ACTIVITY:
Nothing but an exact repetition of the entries should appear in the answer.

DATA SECTION:
•••

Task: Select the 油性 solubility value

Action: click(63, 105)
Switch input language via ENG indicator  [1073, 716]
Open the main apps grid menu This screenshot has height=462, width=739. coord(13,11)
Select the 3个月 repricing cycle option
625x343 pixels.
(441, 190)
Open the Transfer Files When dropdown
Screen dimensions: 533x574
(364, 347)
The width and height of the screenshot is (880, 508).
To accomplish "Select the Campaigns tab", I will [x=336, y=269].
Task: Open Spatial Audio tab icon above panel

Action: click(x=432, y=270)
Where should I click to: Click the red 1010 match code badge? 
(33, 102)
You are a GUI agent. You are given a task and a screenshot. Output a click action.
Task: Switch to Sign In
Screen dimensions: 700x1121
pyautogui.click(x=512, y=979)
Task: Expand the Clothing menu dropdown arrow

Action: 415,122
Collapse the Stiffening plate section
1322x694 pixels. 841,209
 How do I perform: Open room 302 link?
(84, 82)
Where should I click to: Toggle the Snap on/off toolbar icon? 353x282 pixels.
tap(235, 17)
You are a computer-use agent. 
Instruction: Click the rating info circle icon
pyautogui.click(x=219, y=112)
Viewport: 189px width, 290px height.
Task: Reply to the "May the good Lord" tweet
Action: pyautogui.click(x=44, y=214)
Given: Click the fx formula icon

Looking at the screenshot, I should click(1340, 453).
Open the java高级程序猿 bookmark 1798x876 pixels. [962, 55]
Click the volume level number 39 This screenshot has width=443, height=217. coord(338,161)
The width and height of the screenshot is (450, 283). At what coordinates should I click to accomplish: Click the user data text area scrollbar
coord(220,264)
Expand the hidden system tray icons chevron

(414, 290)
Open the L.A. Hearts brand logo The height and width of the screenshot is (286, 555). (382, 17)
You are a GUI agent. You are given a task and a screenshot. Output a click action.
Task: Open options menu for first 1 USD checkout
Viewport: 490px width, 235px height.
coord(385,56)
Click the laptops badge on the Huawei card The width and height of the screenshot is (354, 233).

•••

RESULT BELOW:
Task: Select the 油性 solubility value

Action: click(63, 105)
Switch input language via ENG indicator  [1073, 716]
Open the main apps grid menu This screenshot has height=462, width=739. coord(13,11)
Select the 3个月 repricing cycle option
625x343 pixels.
(441, 190)
Open the Transfer Files When dropdown
Screen dimensions: 533x574
(364, 347)
The width and height of the screenshot is (880, 508).
To accomplish "Select the Campaigns tab", I will [x=336, y=269].
Task: Open Spatial Audio tab icon above panel

Action: click(x=432, y=270)
Where should I click to: Click the red 1010 match code badge? 
(33, 102)
You are a GUI agent. You are given a task and a screenshot. Output a click action.
Task: Switch to Sign In
Screen dimensions: 700x1121
pyautogui.click(x=512, y=979)
Task: Expand the Clothing menu dropdown arrow

Action: 415,122
Collapse the Stiffening plate section
1322x694 pixels. 841,209
 How do I perform: Open room 302 link?
(84, 82)
Where should I click to: Toggle the Snap on/off toolbar icon? 353x282 pixels.
tap(235, 17)
You are a computer-use agent. 
Instruction: Click the rating info circle icon
pyautogui.click(x=219, y=112)
Viewport: 189px width, 290px height.
Task: Reply to the "May the good Lord" tweet
Action: pyautogui.click(x=44, y=214)
Given: Click the fx formula icon

Looking at the screenshot, I should click(1340, 453).
Open the java高级程序猿 bookmark 1798x876 pixels. [962, 55]
Click the volume level number 39 This screenshot has width=443, height=217. coord(338,161)
The width and height of the screenshot is (450, 283). At what coordinates should I click to accomplish: Click the user data text area scrollbar
coord(220,264)
Expand the hidden system tray icons chevron

(414, 290)
Open the L.A. Hearts brand logo The height and width of the screenshot is (286, 555). (382, 17)
You are a GUI agent. You are given a task and a screenshot. Output a click action.
Task: Open options menu for first 1 USD checkout
Viewport: 490px width, 235px height.
coord(385,56)
Click the laptops badge on the Huawei card The width and height of the screenshot is (354, 233).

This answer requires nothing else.